[[ Data records open ]]

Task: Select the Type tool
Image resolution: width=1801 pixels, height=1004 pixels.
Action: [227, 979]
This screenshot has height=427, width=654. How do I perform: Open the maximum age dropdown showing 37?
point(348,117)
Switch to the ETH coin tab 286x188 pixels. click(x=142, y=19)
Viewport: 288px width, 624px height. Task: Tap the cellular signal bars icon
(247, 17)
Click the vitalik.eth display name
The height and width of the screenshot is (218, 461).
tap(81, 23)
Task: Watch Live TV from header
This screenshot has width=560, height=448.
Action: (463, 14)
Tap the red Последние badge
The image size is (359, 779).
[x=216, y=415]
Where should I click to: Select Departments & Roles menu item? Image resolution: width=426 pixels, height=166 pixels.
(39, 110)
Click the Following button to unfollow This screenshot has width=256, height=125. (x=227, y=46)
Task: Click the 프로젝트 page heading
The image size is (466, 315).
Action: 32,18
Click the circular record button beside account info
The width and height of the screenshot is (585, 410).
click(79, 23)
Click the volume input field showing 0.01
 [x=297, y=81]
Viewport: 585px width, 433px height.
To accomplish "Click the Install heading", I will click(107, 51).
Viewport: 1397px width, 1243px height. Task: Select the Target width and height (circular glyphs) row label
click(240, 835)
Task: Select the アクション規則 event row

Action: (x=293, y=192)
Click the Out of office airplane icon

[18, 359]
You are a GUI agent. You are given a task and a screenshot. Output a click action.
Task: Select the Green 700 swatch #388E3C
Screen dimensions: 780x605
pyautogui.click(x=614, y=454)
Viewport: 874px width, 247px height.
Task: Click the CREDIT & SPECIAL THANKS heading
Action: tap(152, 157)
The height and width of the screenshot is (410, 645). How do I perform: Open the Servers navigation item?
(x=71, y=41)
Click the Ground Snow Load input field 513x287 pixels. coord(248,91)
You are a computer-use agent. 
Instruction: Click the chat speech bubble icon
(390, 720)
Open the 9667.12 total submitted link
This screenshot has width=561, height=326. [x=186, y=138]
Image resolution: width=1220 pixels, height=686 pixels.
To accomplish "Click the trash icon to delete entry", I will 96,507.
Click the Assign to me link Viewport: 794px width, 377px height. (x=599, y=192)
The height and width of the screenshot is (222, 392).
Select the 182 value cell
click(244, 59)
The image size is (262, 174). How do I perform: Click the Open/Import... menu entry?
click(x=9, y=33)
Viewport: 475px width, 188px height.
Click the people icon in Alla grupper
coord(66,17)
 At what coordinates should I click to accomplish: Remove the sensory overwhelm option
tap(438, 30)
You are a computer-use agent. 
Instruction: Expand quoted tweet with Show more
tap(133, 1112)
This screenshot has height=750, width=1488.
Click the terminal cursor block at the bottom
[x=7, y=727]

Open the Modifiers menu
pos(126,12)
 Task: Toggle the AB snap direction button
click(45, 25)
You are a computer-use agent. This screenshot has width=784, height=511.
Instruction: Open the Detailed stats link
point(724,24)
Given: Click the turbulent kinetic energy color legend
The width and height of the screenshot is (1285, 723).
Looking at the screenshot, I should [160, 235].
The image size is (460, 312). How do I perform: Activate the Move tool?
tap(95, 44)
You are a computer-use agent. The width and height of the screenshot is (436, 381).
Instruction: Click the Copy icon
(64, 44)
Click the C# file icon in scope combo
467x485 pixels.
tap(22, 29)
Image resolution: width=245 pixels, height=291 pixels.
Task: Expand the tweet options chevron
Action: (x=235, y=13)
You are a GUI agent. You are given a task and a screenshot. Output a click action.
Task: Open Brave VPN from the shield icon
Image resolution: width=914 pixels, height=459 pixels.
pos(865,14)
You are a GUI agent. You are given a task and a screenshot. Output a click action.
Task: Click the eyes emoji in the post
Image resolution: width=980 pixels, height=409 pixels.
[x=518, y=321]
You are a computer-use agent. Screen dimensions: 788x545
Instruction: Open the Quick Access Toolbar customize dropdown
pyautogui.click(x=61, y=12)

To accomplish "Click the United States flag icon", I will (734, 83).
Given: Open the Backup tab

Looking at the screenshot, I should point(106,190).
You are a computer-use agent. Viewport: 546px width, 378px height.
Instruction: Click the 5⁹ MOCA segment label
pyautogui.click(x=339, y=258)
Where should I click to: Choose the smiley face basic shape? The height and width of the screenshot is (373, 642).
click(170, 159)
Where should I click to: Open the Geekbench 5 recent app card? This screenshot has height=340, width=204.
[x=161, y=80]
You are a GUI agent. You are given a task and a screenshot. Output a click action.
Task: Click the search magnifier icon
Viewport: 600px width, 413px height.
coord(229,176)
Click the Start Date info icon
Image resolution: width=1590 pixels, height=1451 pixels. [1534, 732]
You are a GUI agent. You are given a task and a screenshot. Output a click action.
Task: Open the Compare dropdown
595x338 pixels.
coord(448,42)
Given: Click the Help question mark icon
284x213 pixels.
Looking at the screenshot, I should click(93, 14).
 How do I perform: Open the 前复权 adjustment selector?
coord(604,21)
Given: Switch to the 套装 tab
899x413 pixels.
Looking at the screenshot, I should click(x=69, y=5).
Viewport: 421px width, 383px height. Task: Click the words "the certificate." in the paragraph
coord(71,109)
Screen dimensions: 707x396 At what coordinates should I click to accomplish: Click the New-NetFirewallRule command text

[[ Data records closed ]]

Exercise:
Restate each entry above word for word.

Exercise result:
Task: Select the Type tool
Image resolution: width=1801 pixels, height=1004 pixels.
Action: [227, 979]
This screenshot has height=427, width=654. How do I perform: Open the maximum age dropdown showing 37?
point(348,117)
Switch to the ETH coin tab 286x188 pixels. click(x=142, y=19)
Viewport: 288px width, 624px height. Task: Tap the cellular signal bars icon
(247, 17)
Click the vitalik.eth display name
The height and width of the screenshot is (218, 461).
tap(81, 23)
Task: Watch Live TV from header
This screenshot has width=560, height=448.
Action: (463, 14)
Tap the red Последние badge
The image size is (359, 779).
[x=216, y=415]
Where should I click to: Select Departments & Roles menu item? Image resolution: width=426 pixels, height=166 pixels.
(39, 110)
Click the Following button to unfollow This screenshot has width=256, height=125. (x=227, y=46)
Task: Click the 프로젝트 page heading
The image size is (466, 315).
Action: 32,18
Click the circular record button beside account info
The width and height of the screenshot is (585, 410).
click(79, 23)
Click the volume input field showing 0.01
 [x=297, y=81]
Viewport: 585px width, 433px height.
To accomplish "Click the Install heading", I will click(107, 51).
Viewport: 1397px width, 1243px height. Task: Select the Target width and height (circular glyphs) row label
click(240, 835)
Task: Select the アクション規則 event row

Action: (x=293, y=192)
Click the Out of office airplane icon

[18, 359]
You are a GUI agent. You are given a task and a screenshot. Output a click action.
Task: Select the Green 700 swatch #388E3C
Screen dimensions: 780x605
pyautogui.click(x=614, y=454)
Viewport: 874px width, 247px height.
Task: Click the CREDIT & SPECIAL THANKS heading
Action: tap(152, 157)
The height and width of the screenshot is (410, 645). How do I perform: Open the Servers navigation item?
(x=71, y=41)
Click the Ground Snow Load input field 513x287 pixels. coord(248,91)
You are a computer-use agent. 
Instruction: Click the chat speech bubble icon
(390, 720)
Open the 9667.12 total submitted link
This screenshot has width=561, height=326. [x=186, y=138]
Image resolution: width=1220 pixels, height=686 pixels.
To accomplish "Click the trash icon to delete entry", I will 96,507.
Click the Assign to me link Viewport: 794px width, 377px height. (x=599, y=192)
The height and width of the screenshot is (222, 392).
Select the 182 value cell
click(244, 59)
The image size is (262, 174). How do I perform: Click the Open/Import... menu entry?
click(x=9, y=33)
Viewport: 475px width, 188px height.
Click the people icon in Alla grupper
coord(66,17)
 At what coordinates should I click to accomplish: Remove the sensory overwhelm option
tap(438, 30)
You are a computer-use agent. 
Instruction: Expand quoted tweet with Show more
tap(133, 1112)
This screenshot has height=750, width=1488.
Click the terminal cursor block at the bottom
[x=7, y=727]

Open the Modifiers menu
pos(126,12)
 Task: Toggle the AB snap direction button
click(45, 25)
You are a computer-use agent. This screenshot has width=784, height=511.
Instruction: Open the Detailed stats link
point(724,24)
Given: Click the turbulent kinetic energy color legend
The width and height of the screenshot is (1285, 723).
Looking at the screenshot, I should [160, 235].
The image size is (460, 312). How do I perform: Activate the Move tool?
tap(95, 44)
You are a computer-use agent. The width and height of the screenshot is (436, 381).
Instruction: Click the Copy icon
(64, 44)
Click the C# file icon in scope combo
467x485 pixels.
tap(22, 29)
Image resolution: width=245 pixels, height=291 pixels.
Task: Expand the tweet options chevron
Action: (x=235, y=13)
You are a GUI agent. You are given a task and a screenshot. Output a click action.
Task: Open Brave VPN from the shield icon
Image resolution: width=914 pixels, height=459 pixels.
pos(865,14)
You are a GUI agent. You are given a task and a screenshot. Output a click action.
Task: Click the eyes emoji in the post
Image resolution: width=980 pixels, height=409 pixels.
[x=518, y=321]
You are a computer-use agent. Screen dimensions: 788x545
Instruction: Open the Quick Access Toolbar customize dropdown
pyautogui.click(x=61, y=12)

To accomplish "Click the United States flag icon", I will (734, 83).
Given: Open the Backup tab

Looking at the screenshot, I should point(106,190).
You are a computer-use agent. Viewport: 546px width, 378px height.
Instruction: Click the 5⁹ MOCA segment label
pyautogui.click(x=339, y=258)
Where should I click to: Choose the smiley face basic shape? The height and width of the screenshot is (373, 642).
click(170, 159)
Where should I click to: Open the Geekbench 5 recent app card? This screenshot has height=340, width=204.
[x=161, y=80]
You are a GUI agent. You are given a task and a screenshot. Output a click action.
Task: Click the search magnifier icon
Viewport: 600px width, 413px height.
coord(229,176)
Click the Start Date info icon
Image resolution: width=1590 pixels, height=1451 pixels. [1534, 732]
You are a GUI agent. You are given a task and a screenshot. Output a click action.
Task: Open the Compare dropdown
595x338 pixels.
coord(448,42)
Given: Click the Help question mark icon
284x213 pixels.
Looking at the screenshot, I should click(93, 14).
 How do I perform: Open the 前复权 adjustment selector?
coord(604,21)
Given: Switch to the 套装 tab
899x413 pixels.
Looking at the screenshot, I should click(x=69, y=5).
Viewport: 421px width, 383px height. Task: Click the words "the certificate." in the paragraph
coord(71,109)
Screen dimensions: 707x396 At what coordinates should I click to accomplish: Click the New-NetFirewallRule command text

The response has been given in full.